● **Dataset records**:
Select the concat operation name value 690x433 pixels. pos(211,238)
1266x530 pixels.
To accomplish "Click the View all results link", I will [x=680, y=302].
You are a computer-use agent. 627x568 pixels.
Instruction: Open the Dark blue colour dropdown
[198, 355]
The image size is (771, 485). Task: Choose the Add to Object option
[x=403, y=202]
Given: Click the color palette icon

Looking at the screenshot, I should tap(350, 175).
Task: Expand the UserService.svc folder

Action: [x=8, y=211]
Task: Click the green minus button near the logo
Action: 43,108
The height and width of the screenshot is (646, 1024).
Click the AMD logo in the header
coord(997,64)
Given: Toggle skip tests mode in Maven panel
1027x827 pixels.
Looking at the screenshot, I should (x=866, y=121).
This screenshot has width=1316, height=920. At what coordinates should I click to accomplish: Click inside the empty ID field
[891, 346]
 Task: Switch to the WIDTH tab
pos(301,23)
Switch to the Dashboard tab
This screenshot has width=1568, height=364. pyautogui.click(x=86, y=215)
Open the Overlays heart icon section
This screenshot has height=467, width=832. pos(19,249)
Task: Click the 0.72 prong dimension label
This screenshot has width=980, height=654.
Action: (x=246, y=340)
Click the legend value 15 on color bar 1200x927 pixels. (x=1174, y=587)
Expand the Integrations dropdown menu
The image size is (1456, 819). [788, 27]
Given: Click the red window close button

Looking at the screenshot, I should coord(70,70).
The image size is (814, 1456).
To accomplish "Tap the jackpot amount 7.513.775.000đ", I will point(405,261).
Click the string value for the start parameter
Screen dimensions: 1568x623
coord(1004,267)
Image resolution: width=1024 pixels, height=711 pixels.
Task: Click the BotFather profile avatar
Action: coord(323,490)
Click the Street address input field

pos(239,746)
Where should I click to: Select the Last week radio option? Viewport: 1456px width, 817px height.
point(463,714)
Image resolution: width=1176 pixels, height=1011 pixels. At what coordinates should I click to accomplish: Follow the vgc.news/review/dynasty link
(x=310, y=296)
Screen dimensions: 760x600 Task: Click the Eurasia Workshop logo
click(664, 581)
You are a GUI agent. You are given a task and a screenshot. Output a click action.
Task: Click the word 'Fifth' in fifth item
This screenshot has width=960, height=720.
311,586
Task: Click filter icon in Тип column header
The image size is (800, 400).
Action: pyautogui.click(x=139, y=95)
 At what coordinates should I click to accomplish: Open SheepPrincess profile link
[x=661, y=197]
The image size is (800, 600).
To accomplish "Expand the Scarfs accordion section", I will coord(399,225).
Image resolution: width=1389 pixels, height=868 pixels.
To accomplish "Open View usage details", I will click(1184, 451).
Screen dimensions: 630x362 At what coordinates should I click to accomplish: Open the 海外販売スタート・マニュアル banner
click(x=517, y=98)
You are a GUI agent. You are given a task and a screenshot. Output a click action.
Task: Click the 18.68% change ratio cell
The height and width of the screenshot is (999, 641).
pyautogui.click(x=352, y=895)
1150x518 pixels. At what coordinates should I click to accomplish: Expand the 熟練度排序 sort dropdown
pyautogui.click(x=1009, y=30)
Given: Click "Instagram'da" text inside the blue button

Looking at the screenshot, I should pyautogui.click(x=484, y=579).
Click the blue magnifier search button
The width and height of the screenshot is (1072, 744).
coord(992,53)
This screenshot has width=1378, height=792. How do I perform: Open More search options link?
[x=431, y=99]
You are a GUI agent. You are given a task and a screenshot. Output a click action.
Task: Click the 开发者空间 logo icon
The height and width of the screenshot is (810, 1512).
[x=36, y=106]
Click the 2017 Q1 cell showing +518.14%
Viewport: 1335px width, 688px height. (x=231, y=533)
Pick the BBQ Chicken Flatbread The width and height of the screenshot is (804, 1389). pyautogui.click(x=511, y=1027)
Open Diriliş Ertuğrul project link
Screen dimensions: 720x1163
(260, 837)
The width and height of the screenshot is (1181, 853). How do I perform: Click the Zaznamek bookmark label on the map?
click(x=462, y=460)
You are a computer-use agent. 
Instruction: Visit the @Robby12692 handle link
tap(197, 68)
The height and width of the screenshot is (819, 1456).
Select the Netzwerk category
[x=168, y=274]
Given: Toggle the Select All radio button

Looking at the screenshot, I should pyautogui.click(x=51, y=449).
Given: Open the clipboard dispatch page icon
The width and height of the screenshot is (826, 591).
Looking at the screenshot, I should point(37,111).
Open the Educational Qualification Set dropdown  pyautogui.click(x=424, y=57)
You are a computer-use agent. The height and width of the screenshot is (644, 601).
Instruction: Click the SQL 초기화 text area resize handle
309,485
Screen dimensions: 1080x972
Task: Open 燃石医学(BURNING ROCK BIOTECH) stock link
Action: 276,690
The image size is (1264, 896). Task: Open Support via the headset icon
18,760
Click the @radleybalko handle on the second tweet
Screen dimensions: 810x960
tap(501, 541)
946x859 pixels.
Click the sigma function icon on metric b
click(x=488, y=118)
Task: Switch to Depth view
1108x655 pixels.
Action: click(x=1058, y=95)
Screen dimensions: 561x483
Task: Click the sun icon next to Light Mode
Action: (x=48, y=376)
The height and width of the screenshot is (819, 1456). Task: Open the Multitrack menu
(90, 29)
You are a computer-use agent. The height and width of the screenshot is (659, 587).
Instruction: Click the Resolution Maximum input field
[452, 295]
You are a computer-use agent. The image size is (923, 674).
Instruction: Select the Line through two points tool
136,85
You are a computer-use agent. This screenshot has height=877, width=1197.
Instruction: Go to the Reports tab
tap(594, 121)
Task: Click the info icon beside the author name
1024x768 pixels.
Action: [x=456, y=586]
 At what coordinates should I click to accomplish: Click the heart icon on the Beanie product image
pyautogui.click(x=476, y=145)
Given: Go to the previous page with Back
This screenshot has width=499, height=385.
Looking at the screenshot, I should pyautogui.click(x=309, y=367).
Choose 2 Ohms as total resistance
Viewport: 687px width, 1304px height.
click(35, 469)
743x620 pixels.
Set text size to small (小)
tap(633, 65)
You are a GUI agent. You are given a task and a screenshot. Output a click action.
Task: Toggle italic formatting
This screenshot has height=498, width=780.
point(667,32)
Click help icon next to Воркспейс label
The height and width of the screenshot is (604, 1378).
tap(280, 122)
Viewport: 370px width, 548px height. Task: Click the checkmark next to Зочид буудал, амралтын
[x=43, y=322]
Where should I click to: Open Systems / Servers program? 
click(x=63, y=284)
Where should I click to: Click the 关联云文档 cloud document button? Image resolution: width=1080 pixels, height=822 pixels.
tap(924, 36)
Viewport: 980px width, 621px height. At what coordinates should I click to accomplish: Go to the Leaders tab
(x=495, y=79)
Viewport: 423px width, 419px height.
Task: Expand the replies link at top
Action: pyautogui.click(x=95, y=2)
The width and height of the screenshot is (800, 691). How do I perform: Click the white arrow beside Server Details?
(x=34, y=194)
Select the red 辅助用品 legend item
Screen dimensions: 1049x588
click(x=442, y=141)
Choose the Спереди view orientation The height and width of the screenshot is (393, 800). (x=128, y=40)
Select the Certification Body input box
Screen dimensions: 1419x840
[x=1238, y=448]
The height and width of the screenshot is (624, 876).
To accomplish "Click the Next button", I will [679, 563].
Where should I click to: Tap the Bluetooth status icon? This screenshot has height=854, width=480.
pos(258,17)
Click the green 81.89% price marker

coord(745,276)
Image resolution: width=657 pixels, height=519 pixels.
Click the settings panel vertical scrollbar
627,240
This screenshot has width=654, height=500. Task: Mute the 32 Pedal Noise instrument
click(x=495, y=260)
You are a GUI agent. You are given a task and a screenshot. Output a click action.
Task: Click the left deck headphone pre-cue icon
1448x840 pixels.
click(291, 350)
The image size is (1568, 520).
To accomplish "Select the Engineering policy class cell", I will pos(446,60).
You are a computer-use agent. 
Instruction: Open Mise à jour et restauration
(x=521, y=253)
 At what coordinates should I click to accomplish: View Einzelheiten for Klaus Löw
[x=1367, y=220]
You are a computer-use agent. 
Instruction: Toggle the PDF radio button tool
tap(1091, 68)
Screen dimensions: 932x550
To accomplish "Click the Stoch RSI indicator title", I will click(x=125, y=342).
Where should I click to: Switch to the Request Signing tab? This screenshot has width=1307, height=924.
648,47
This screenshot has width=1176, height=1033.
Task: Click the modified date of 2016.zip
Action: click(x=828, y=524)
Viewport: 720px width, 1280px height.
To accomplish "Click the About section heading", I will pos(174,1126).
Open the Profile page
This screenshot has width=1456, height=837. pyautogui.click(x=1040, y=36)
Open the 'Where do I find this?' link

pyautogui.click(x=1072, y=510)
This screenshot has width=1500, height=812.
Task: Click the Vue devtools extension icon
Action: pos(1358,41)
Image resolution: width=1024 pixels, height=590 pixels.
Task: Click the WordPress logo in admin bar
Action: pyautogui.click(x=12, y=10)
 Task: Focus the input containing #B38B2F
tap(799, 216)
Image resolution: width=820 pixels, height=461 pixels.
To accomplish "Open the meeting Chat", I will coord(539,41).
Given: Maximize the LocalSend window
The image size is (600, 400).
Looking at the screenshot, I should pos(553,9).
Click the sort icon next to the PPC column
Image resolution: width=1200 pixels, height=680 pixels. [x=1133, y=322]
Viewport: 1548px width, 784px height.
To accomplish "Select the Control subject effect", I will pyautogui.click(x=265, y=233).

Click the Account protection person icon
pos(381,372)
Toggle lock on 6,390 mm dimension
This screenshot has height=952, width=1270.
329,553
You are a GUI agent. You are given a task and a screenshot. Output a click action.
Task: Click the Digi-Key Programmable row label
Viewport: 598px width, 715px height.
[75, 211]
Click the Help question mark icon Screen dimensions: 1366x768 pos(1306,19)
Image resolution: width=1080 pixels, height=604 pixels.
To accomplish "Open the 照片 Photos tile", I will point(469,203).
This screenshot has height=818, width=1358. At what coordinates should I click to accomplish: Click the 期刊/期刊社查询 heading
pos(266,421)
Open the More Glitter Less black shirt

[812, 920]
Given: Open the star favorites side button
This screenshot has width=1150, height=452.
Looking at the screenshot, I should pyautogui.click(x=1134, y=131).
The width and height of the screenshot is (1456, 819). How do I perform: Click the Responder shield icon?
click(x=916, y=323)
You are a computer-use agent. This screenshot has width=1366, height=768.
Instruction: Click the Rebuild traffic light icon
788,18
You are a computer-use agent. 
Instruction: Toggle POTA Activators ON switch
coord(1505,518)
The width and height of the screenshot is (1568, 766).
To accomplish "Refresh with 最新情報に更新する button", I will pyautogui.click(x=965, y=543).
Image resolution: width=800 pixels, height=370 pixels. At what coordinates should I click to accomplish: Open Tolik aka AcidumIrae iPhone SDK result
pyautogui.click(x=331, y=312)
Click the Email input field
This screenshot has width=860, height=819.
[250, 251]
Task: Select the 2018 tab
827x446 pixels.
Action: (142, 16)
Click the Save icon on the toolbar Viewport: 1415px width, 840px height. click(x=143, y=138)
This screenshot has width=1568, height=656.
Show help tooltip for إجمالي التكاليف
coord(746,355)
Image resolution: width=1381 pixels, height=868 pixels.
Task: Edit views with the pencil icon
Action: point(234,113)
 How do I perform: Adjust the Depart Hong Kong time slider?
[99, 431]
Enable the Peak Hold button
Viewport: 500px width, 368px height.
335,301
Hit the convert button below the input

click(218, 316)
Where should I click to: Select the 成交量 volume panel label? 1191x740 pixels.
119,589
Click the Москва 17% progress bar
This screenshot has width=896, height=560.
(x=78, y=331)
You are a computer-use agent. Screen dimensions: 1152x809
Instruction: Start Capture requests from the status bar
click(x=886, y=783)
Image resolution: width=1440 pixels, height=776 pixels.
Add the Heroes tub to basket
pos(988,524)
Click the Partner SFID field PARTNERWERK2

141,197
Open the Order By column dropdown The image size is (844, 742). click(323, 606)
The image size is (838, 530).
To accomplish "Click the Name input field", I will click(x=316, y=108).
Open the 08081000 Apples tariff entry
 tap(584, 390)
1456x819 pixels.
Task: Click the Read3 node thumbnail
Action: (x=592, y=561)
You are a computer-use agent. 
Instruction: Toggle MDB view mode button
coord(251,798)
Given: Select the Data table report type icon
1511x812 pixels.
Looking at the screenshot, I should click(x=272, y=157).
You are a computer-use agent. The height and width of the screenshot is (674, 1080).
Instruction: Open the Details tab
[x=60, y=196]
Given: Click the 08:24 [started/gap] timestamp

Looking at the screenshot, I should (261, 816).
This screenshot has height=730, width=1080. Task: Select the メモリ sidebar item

● **Exercise brief**: Gather every line of the data above that contains the word "Expand" and copy each one in full.

● **Answer to the task**:
Task: Expand the UserService.svc folder
Expand the Integrations dropdown menu
To accomplish "Expand the Scarfs accordion section", I will coord(399,225).
1150x518 pixels. At what coordinates should I click to accomplish: Expand the 熟練度排序 sort dropdown
Task: Expand the replies link at top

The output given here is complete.